18

3.5K 637 31
                                    

Daun pintu terbuka lebar. Akbar menjadi tersangka. Anak itu menyengir tanpa rasa bersalah saat melihat Adnan menggeleng tak suka.

"Ayaaaah, ngapain masukin baju ke koper?" Akbar melompat ke kasur.

"Ayah ada pekerjaan di KL. Kamu di rumah sama Abang Reyyan dan Kak Dira. Nenek bakal ajak kamu main ke Kidzania dan Kidzoona. Kalau kamu mau main ke tempat lain, kasih tahu nenek." Adnan menjawab sembari merapikan pakaiannya ke dalam koper hitam yang terbuka di atas kasur.

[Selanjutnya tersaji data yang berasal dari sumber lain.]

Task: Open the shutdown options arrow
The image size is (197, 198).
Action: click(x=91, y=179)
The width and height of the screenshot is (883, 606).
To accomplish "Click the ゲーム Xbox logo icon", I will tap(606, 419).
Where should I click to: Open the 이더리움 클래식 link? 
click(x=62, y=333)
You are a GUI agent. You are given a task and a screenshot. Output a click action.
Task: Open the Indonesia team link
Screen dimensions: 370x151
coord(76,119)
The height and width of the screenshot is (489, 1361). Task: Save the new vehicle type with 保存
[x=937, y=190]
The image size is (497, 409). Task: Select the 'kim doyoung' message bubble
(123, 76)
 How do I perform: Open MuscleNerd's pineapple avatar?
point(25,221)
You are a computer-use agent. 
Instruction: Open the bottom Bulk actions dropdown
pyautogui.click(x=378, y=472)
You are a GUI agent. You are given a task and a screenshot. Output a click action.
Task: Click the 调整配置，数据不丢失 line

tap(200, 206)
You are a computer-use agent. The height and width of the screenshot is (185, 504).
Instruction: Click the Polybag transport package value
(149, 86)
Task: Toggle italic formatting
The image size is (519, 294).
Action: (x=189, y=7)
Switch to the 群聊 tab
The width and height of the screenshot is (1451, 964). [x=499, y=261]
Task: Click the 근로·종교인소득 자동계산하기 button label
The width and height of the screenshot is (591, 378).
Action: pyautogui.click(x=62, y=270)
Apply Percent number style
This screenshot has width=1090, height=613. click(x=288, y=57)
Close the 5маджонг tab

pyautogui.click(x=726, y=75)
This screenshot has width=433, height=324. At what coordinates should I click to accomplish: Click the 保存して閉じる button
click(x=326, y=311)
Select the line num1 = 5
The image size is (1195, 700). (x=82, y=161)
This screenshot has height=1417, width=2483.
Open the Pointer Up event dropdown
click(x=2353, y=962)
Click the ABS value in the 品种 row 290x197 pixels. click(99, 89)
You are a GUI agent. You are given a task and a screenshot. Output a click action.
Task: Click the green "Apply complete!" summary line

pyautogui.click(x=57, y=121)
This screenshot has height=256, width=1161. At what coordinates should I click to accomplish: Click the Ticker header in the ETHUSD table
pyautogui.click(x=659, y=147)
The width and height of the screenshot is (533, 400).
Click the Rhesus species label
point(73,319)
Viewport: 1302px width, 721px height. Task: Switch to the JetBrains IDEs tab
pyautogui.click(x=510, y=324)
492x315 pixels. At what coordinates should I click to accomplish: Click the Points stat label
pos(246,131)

"Ayah nggak bilang aku mau pergi ke Malaysia." Akbar cemberut.

Adnan berhenti sedetik. Kemudian dia menunda memasukan sisa pakaiannya dan beralih menarik Akbar duduk bersamanya. "Ayah sudah kasih tahu. Kamu sampai titip oleh-oleh ke Ayah. Akbar lupa?"

"Ayah keseringan ke luar negeri. Aku jadi lupa, kan." Akbar menumpukan lengannya pada paha Adnan.

Tangan Adnan mengelus rambut Akbar yang malam itu tidak dilapis pomade. Biasanya gaya rambut anaknya selalu berdiri meruncing yang membuat heran dari sumber fashion mana Akbar memperoleh inspirasi. Di tahun segini sudah sulit ditemukan pria yang berpotongan rambut mohawk maupun spike.

"Lain kali Ayah ingatkan Akbar lagi. Tadi kamu ke mana? Kata Nenek, kamu jalan-jalan."

"I hunted treasure. The special one. You never ever ever imagined." Akbar mengangkat kedua alisnya dengan jenaka.

"Nggak ada bahasa Inggris di rumah," Adnan mengingatkan.

"Kan cuma kita aja. Ayah bisa English, why don't we talk in English? The problem is Kak Dira cannot speak English. Kak Dira les bahasa Inggris dong. Ngapain belajarnya bahasa Jepang?" Akbar mengeluh sambil berguling dari paha Adnan.

"Kak Dira belajar bahasa Jepang karena dia suka. Kamu masuk sekolah bahasa Inggris karena kamu suka. Apa bedanya? Sama-sama suka. Sama-sama bagus belajar bahasa asing."

"Bang Reyyan dong bisa bahasa Inggris, bisa bahasa Jepang, nggak pake belajar."

"Bang Reyyan belajar bahasa Inggris dan bahasa Jepang di sekolah." Ada kalanya Adnan letih terhadap pemujaan Akbar ke Reyyan dan sikap skeptis Akbar ke Dira.

"Tetep aja Abang smart, Kakak ehm ... need more study."

Adnan mengulum senyum geli pada pemilihan kata Akbar yang menggambarkan tingkat kecerdasan putrinya. Di mana lagi dia bisa menemukan anak kecil yang menghibur ini selain di rumahnya sendiri.

"Cerita ke Ayah, kamu main ke mana sama Om Nandar?"

"Ayah..." Akbar duduk di sebelah Adnan. "Kenapa Ayah nggak nikah?"

Adnan tersenyum. Selalu ada kejutan dari anak bungsunya dan dia belum bisa terbiasa mendapati kejutan-kejutan tersebut. Salah satunya yang ini. Obrolan bisa berubah tanpa rencana dan menjadi serangan di telinganya. "Ayah sudah nikah. Sama bunda kamu."

"Bunda udah nggak ada. Ayah widower. Ayah is eligible to marry AGAIN." Akbar memasang ekspresi serius.

Adnan tahu bakal ada waktunya Akbar membahas ini. Apalagi sebagian besar waktu Akbar bersama ibunya yang sudah tak sabar merobek status duda dari bahunya. Namun dia belum siap. Dia tidak pernah benar-benar memikirkan jawaban untuk pertanyaan semacam ini dari anaknya. Anak yang paling bungsu.

"Ayah baik-baik saja kalau nggak menikah lagi. Ayah punya kamu, abang, dan kakak. Ayah nggak punya alasan untuk menikah lagi. Ayah sudah puas seperti ini."

"Ayah nggak bobo sendiri."

Adnan mengernyit. Konsep pernikahan macam apa yang dimiliki Akbar di benaknya? Apakah pernikahan sama dengan teman seranjang?